Intuitive's performance this quarter is impeccable in absolute numbers, but there are a few structural signals worth noting.

First, the proportion of da Vinci 5 installations between "replacement" and "incremental" remains unclear.Out of the 431 newly installed systems, Intuitive did not disclose how many were existing customers upgrading from da Vinci Xi/X and how many were net new customers. With an installed base of over 11,000 systems, the cost and difficulty of acquiring net new customers are key to assessing the quality of long-term growth.

Second, the proportion of operating leases has increased.Of the 431 da Vinci installations in Q1, 243 units (56%) were under operating lease, including 118 units on a pay-per-use lease; this compares to 198 units under lease (54%) in the same period last year. The leasing model lowers the upfront capital threshold for hospitals, helping to expand the installed base, but may also reflect tightening capital expenditure in some markets.

Third, the uncertainty of the tariff path is not unique to Intuitive, but its supply chain's reliance on Mexico exposes it more than most of its medical device peers.The company is expanding its capacity in California and Georgia, and planning new factories in Germany and Bulgaria, but the transfer of capacity will take time.

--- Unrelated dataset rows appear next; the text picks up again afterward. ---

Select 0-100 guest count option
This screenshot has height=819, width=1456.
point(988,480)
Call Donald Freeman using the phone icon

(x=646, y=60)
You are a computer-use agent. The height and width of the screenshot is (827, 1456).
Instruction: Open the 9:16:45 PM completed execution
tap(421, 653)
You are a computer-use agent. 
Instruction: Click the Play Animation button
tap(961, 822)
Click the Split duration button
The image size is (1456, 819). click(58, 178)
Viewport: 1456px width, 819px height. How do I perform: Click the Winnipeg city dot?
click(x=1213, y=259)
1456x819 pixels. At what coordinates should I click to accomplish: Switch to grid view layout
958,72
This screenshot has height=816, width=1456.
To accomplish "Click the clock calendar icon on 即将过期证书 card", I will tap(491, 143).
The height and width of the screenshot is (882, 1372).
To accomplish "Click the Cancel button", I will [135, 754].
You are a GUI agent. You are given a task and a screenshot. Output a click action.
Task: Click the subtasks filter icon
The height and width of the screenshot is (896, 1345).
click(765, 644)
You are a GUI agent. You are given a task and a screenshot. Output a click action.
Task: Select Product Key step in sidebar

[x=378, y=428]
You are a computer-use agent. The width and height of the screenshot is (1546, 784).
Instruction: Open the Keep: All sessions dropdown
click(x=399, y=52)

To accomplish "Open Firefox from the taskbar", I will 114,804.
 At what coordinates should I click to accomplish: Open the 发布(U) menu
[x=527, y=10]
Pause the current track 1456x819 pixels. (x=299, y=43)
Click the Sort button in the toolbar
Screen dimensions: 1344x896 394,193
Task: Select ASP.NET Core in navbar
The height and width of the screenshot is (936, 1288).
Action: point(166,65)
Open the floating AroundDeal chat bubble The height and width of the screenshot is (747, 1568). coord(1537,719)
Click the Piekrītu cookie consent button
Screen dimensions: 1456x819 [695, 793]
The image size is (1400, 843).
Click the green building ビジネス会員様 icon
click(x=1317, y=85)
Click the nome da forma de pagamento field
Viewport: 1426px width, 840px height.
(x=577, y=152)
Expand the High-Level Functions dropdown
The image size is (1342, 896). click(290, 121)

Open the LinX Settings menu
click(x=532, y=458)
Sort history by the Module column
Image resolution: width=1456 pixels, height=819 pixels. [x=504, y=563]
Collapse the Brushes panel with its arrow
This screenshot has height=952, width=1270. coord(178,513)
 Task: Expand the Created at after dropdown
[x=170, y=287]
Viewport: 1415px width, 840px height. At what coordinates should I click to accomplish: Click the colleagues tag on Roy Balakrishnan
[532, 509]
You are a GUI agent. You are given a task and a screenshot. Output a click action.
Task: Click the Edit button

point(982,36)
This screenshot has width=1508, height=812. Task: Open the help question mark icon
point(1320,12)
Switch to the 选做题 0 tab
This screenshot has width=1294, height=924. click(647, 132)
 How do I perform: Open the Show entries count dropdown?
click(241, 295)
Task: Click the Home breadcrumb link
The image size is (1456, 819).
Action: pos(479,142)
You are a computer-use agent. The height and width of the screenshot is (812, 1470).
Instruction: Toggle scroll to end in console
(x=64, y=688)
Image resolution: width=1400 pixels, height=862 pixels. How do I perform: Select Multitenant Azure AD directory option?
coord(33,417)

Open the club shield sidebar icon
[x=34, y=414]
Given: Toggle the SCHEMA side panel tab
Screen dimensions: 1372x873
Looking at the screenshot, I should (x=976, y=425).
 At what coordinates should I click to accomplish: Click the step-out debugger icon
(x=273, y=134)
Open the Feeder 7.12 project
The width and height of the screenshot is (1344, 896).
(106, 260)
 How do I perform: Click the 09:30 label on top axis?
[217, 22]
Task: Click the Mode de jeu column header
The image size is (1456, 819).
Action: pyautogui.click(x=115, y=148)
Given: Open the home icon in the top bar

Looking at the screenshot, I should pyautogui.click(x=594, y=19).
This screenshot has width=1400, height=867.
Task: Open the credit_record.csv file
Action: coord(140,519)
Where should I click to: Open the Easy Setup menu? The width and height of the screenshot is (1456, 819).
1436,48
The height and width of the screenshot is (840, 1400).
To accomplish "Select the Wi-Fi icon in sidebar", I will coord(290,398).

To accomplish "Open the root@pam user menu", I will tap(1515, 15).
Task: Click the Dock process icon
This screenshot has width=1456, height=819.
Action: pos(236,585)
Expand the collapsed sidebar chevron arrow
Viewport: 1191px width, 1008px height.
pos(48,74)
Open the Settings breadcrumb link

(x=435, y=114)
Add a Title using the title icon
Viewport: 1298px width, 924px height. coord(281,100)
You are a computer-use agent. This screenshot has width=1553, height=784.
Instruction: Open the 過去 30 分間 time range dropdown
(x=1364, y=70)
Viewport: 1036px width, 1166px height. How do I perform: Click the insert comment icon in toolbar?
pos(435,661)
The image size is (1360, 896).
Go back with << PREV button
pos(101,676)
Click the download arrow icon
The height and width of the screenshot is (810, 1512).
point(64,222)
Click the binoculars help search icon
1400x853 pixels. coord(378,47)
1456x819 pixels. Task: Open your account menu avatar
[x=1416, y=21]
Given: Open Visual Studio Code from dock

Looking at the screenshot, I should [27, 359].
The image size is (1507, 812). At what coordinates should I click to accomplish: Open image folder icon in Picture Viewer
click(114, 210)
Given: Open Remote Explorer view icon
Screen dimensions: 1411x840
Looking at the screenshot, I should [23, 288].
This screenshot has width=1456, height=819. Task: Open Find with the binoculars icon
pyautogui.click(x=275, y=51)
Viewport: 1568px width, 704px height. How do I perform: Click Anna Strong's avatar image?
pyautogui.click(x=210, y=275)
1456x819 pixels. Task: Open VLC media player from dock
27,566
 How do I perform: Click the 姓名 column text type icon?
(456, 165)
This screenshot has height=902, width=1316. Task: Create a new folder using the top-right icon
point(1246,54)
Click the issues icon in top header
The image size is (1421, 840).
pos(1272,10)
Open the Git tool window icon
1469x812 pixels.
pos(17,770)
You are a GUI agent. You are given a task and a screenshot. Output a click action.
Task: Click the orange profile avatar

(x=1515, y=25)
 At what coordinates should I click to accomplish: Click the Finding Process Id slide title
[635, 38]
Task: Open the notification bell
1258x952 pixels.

On the competitive front, the FDA approvals of Hugo and Versius alone are unlikely to shake Intuitive's market share in the short term—da Vinci's accumulated clinical evidence, surgeon training system, and consumables lock-in effect form a deep moat. However, for small and medium-sized hospitals that have yet to establish robotic surgery programs, Hugo’s pricing flexibility and Medtronic’s channel advantages in traditional surgical instruments may make it an alternative option for entering the market. Intuitive’s move to further increase the proportion of operating leases and usage-based billing models in Q1 is, objectively, also a preemptive response to potential competition.


# 2026 Guidance: Tariff Risks Quantified

Intuitive Maintains Full-Year da Vinci Surgical Volume Growth Expectation of 13.5%–15.5%.Notably, the actual growth rate of da Vinci surgeries in Q1 was approximately 16%, exceeding the upper limit of the full-year guidance—this implies that the company anticipates a slowdown in growth for subsequent quarters or is adopting a cautious stance towards the macro environment.

The Impact of Tariffs is Clearly Quantified:The company expects tariffs to impact approximately 1.0% of revenue, reflected in the Non-GAAP gross margin guidance of 67.5%–68.5%. This is a slight reduction compared to the 1.2% tariff impact estimate provided during the Q4 earnings report. Intuitive currently manufactures most of its consumables and accessories in Mexicali, Mexico, produces endoscopes in Germany, and sources some materials from China. In its forward-looking statements, the company warned that if additional tariffs exceed expectations, the impact on financial results "could be material."

BTIG analysts summarized this quarter's performance as "growth with guardrails," noting that surgical volumes and system installations continue to exceed expectations, but pressures from competition, pricing, and hospital capital expenditures have emerged in the China, Japan, and European markets.